Count the lines in the records below that contain the string "sidebar", treating uppercase and lowercase as distinct, and reply with that number alone.

— Begin DATASET ROWS —

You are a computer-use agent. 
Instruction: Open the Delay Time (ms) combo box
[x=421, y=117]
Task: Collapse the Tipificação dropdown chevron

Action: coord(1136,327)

— End DATASET ROWS —
— Begin DATASET ROWS —

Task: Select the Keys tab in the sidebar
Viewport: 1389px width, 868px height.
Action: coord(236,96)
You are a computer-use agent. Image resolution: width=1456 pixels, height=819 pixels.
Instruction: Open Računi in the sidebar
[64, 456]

— End DATASET ROWS —
— Begin DATASET ROWS —

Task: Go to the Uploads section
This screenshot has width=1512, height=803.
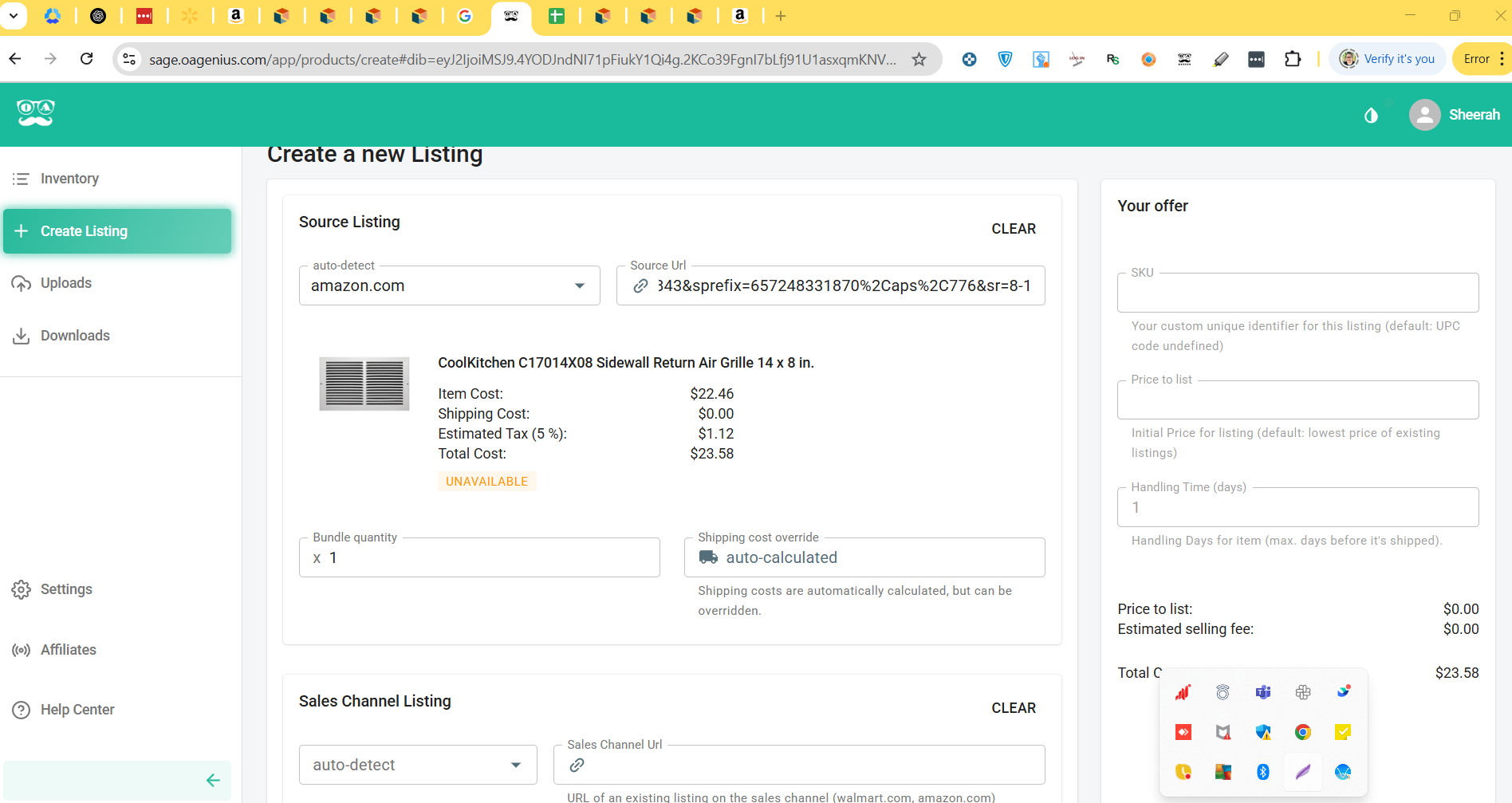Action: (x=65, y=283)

— End DATASET ROWS —

RESULT FOR THIS EXERCISE: 2